• [HOW TO COMPLETE THIS TASK]
Only the lines from the start of the data through the line with "Baikal Crystal Eye Infusion (162, 1086)" belong in the copy. Restate them word for word, minus the pictures.

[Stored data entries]
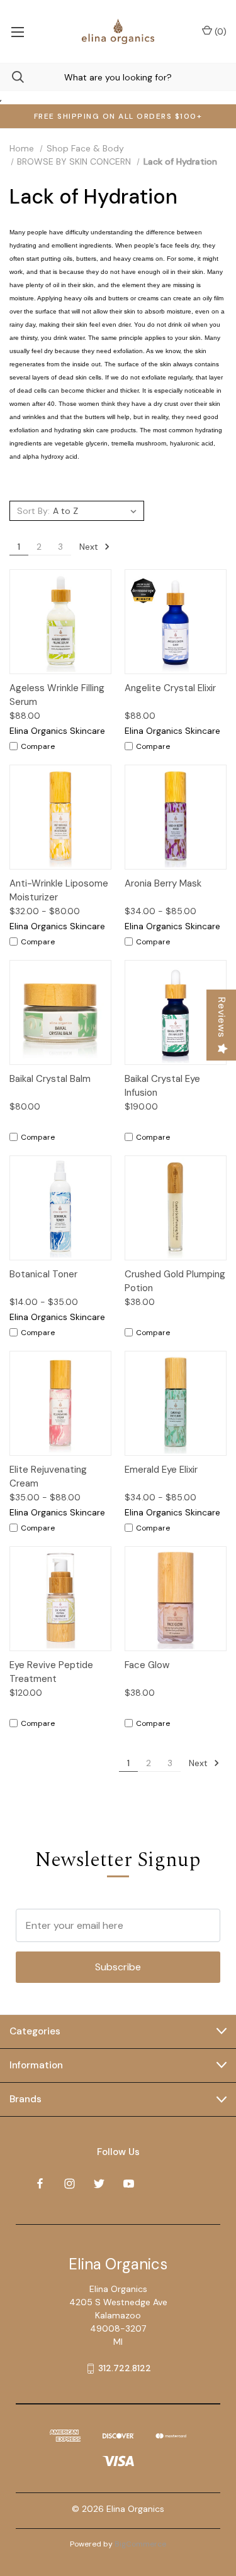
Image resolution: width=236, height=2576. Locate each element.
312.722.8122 (124, 2368)
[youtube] (128, 2183)
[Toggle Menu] (17, 31)
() (219, 31)
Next (90, 546)
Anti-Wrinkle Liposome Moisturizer (58, 890)
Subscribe (118, 1966)
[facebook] (40, 2183)
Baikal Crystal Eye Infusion (162, 1086)
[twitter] (99, 2183)
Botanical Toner (43, 1274)
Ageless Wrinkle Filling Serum (56, 695)
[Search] (12, 77)
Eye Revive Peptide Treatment (51, 1672)
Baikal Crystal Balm (50, 1078)
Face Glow (147, 1665)
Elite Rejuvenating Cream (48, 1476)
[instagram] (69, 2183)
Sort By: (33, 510)
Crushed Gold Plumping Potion (175, 1281)
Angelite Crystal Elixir (170, 688)
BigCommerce (140, 2544)
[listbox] (96, 510)
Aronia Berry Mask (163, 883)
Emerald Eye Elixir (161, 1469)
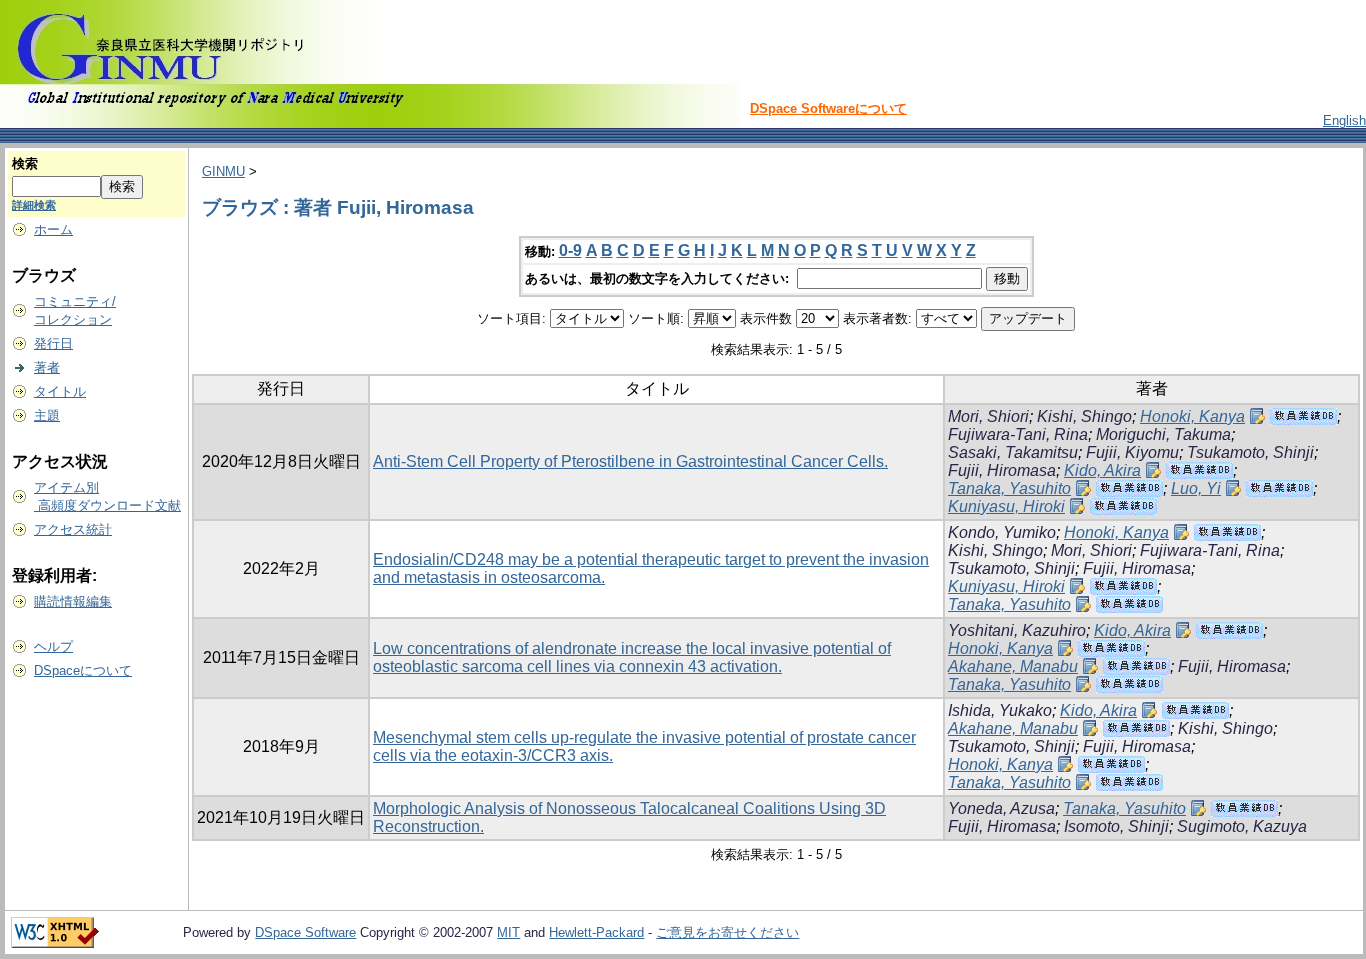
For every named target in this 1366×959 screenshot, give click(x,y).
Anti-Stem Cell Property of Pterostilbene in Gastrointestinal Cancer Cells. (630, 461)
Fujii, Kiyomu (1132, 452)
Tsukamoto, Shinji (1250, 452)
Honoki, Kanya (1192, 416)
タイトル (60, 391)
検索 (25, 163)
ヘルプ (53, 646)
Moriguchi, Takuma (1163, 434)
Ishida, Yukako (1000, 710)
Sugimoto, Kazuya (1242, 826)
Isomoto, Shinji (1116, 826)
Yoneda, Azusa (1001, 808)
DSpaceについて (83, 670)
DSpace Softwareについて (828, 108)
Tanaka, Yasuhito (1009, 488)
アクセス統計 (73, 529)
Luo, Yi (1196, 488)
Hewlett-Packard (596, 932)
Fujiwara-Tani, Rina (1018, 434)
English (1344, 120)
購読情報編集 (73, 601)
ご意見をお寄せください (727, 932)
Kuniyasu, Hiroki (1006, 506)
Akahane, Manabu (1013, 666)
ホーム (53, 229)
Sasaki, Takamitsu (1013, 452)
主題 (47, 415)
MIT (508, 932)
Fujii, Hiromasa (1002, 470)
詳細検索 (34, 205)
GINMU (223, 171)
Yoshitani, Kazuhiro (1017, 630)
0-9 (570, 250)
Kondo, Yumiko (1002, 532)
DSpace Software (305, 932)
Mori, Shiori (988, 416)
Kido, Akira (1102, 470)
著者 (47, 367)
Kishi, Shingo (1084, 416)
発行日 (53, 343)
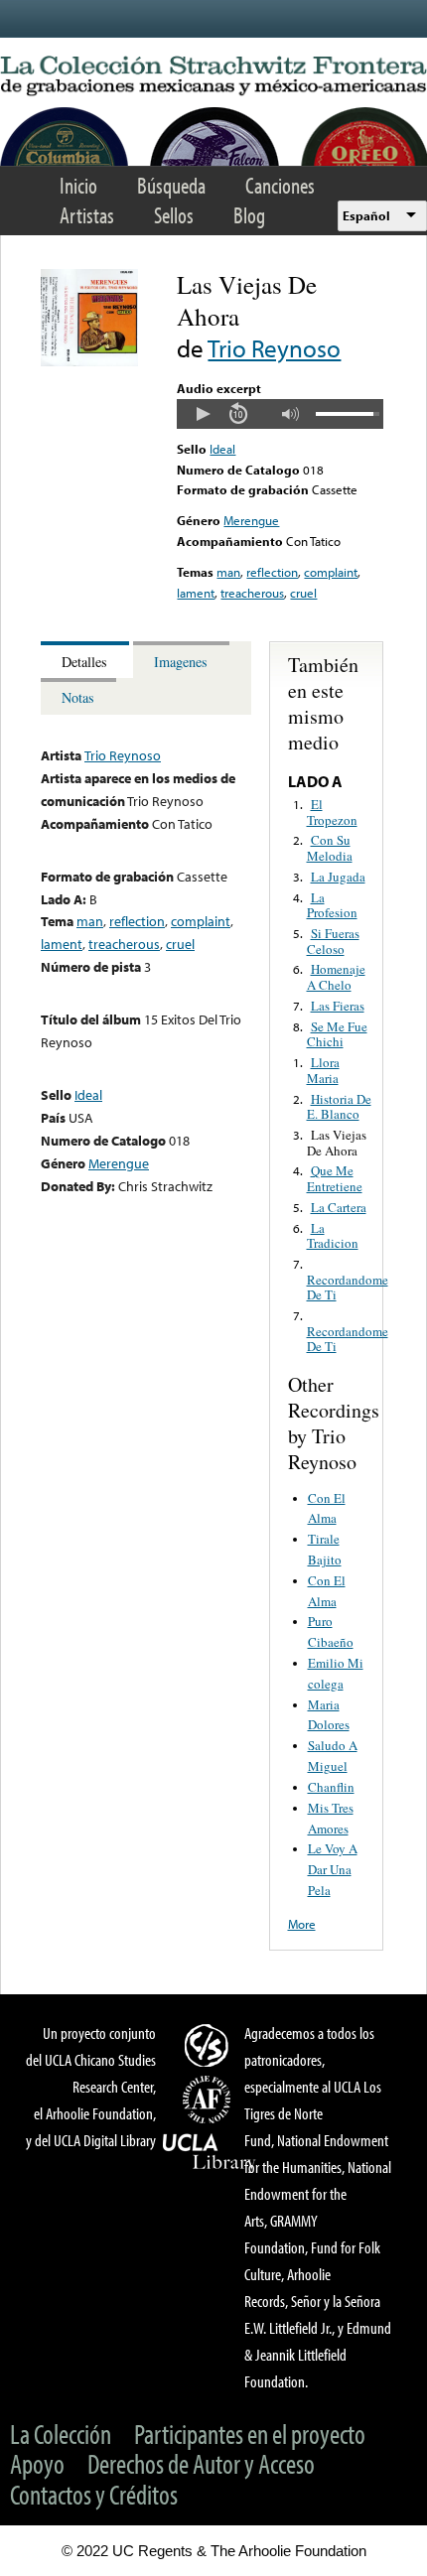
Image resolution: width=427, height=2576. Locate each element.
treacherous (252, 593)
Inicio (78, 185)
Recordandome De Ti (347, 1287)
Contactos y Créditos (94, 2494)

• [OUTPUT FOR THIS EXERCISE]
Image resolution: width=236, height=2576. Locate each element.
312.722.8122 (124, 2368)
[youtube] (128, 2183)
[Toggle Menu] (17, 31)
() (219, 31)
Next (90, 546)
Anti-Wrinkle Liposome Moisturizer (58, 890)
Subscribe (118, 1966)
[facebook] (40, 2183)
Baikal Crystal Eye Infusion (162, 1086)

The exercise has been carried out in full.